When people were suckered into inflated mortgages, it wasn’t good enough for them to “make sure [those] problems don’t happen again.” They lost their homes, their credit ratings, and their savings.

But I guess that’s their own fault for being a mere human rather than a corporate person.

HUD Secretary Donovan: Banks Should Fix Problems Caused by their Law Breaking

Check out the following passage in HUD Secretary Shaun Donovan’s statement opposing a moratorium on foreclosures:

No one should lose their home as a result of a bank mistake. No one. That is why the Obama Administration has a comprehensive review of the situation underway and will respond with the full force of the law where problems are found. The Financial Fraud Enforcement Task Force that President Obama established last November has made this issue priority number one. Bringing together more than 20 federal agencies, 94 US Attorney’s Offices and dozens of state and local partners to form the broadest coalition of law enforcement, investigatory and regulatory agencies ever assembled to combat fraud, the Task Force is examining this issue and the Attorney General has said publicly that if it finds any wrongdoing the members of the task force will take the appropriate action. The Federal Housing Administration and Federal Housing Finance Agency have launched reviews to make sure servicers are in full compliance with the law. The Office of the Comptroller of the Currency has directed seven of the nation’s largest servicers to review their foreclosure processes, fix the processing problems and determine whether there is specific harm that has been caused in individual cases.

The message all these institutions are sending is the same: banks must follow the law — and those that haven’t should immediately fix what is wrong. [my emphasis]

Donovan offers a list of government agencies which have regulatory and legal authority to penalize the banks, but ultimately says that the banks themselves will be directed to police themselves.

The message these regulatory and law enforcement agencies are sending, Donovan says, is that the banks that haven’t followed the law should immediately fix what is wrong. Not, “the banks that haven’t followed the law should be prosecuted.” But “the banks that haven’t followed the law should make it right on their own.”

And while Donovan brags that the Financial Fraud Enforcement Task Force has been on the job for almost a year, it has done nothing about the multiple bank employees who have given sworn dispositions admitting to committing fraud on courts.

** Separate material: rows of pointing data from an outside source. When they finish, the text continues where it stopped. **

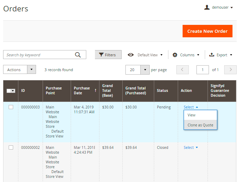Open the Actions dropdown
The width and height of the screenshot is (237, 182).
(x=19, y=70)
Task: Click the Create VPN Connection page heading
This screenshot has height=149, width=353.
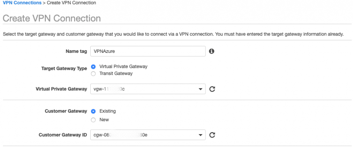Action: click(52, 18)
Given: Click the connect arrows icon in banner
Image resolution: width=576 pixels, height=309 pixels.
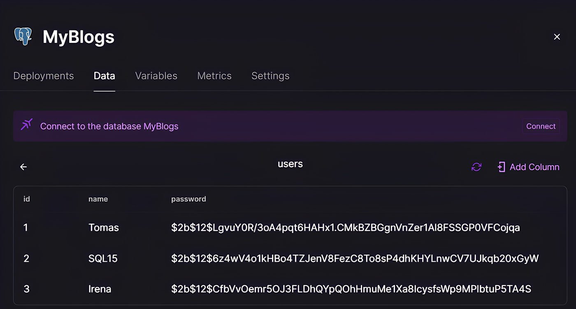Looking at the screenshot, I should point(27,125).
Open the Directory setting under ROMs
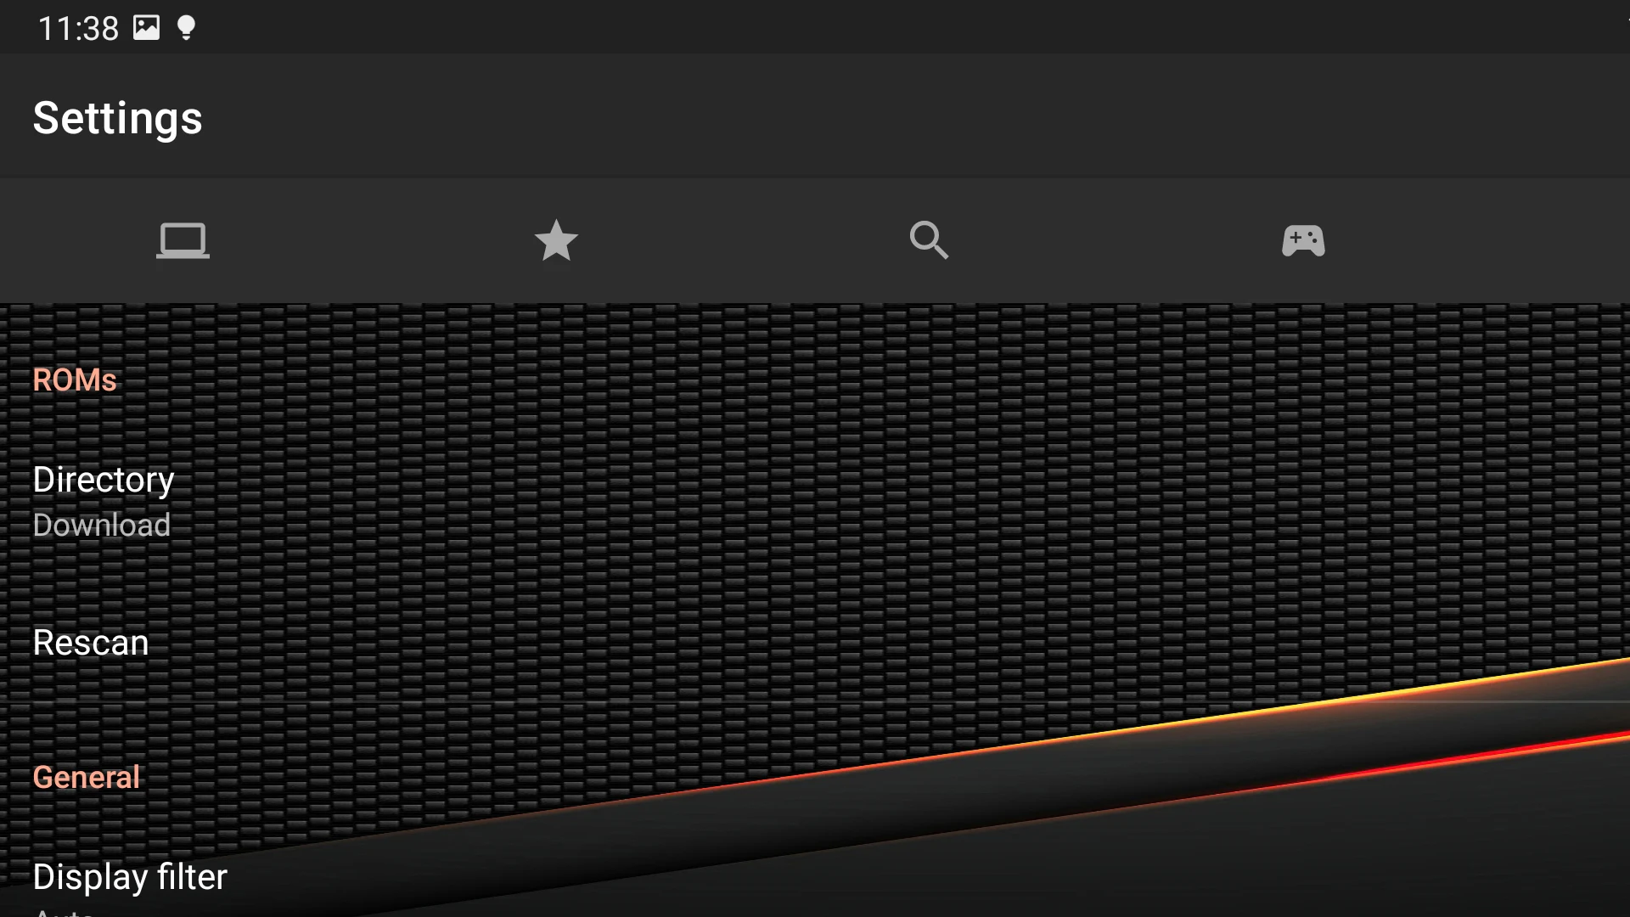The image size is (1630, 917). pyautogui.click(x=815, y=501)
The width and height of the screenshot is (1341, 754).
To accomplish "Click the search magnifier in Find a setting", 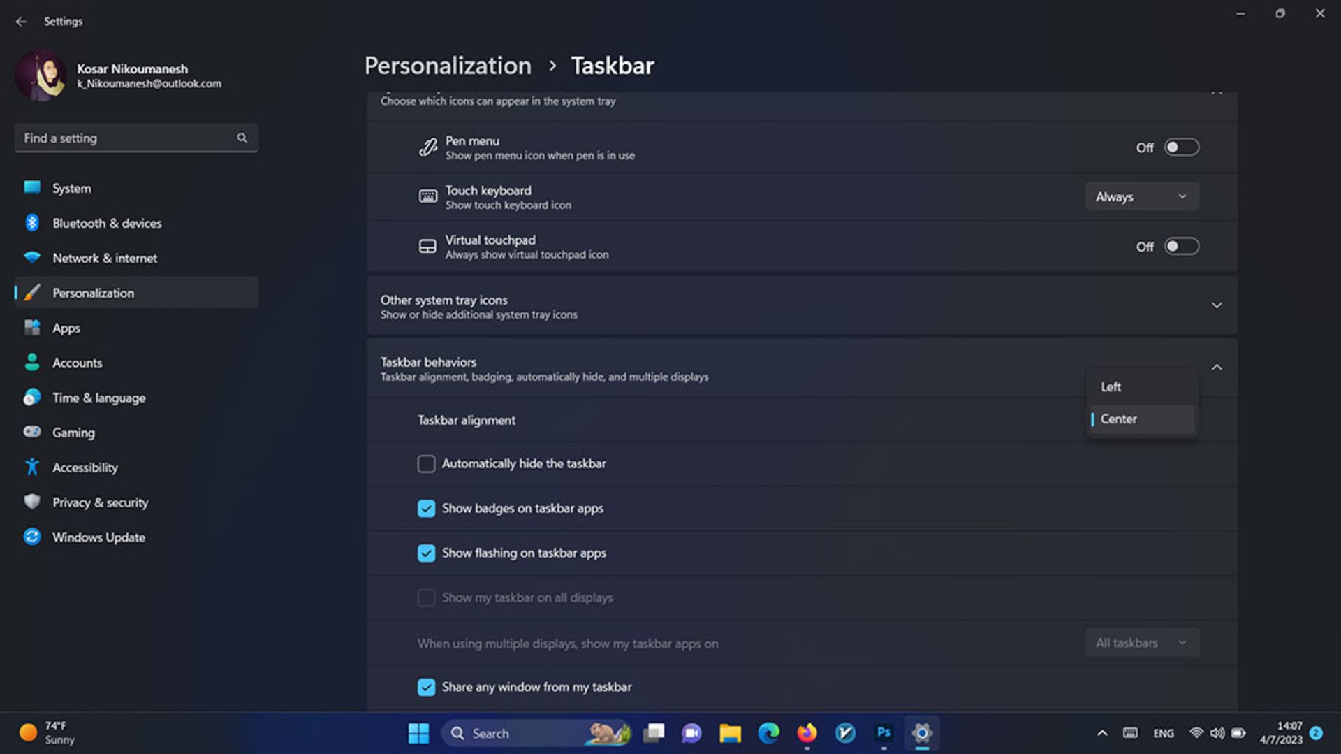I will pyautogui.click(x=242, y=138).
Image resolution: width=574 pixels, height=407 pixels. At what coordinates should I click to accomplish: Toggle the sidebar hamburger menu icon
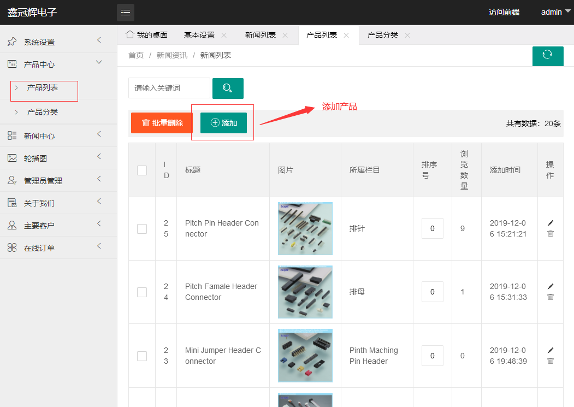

But that’s not all that surprising. After all, Donovan is also propagating the myth that this systemic fraud is just bank “mistakes.”

The rest of Donovan’s statement is no better. It tries to personalize the harm that hypothetically would result from a moratorium. But the examples make no sense and all basically assume that banks owning properties lead to declining property values; if that’s the case, then let’s crack down on deadbeat bank landlords. And it certainly misunderstands how a generalized problem with titles–the Administration’s refusal to address the underlying problem–will affect the housing market a lot more than a delay to address to address that underlying problem.

It all appears to be further indication that the Administration hopes that by letting the banks fix this themselves, the problems caused and covered up by the banks’ crimes will just go away.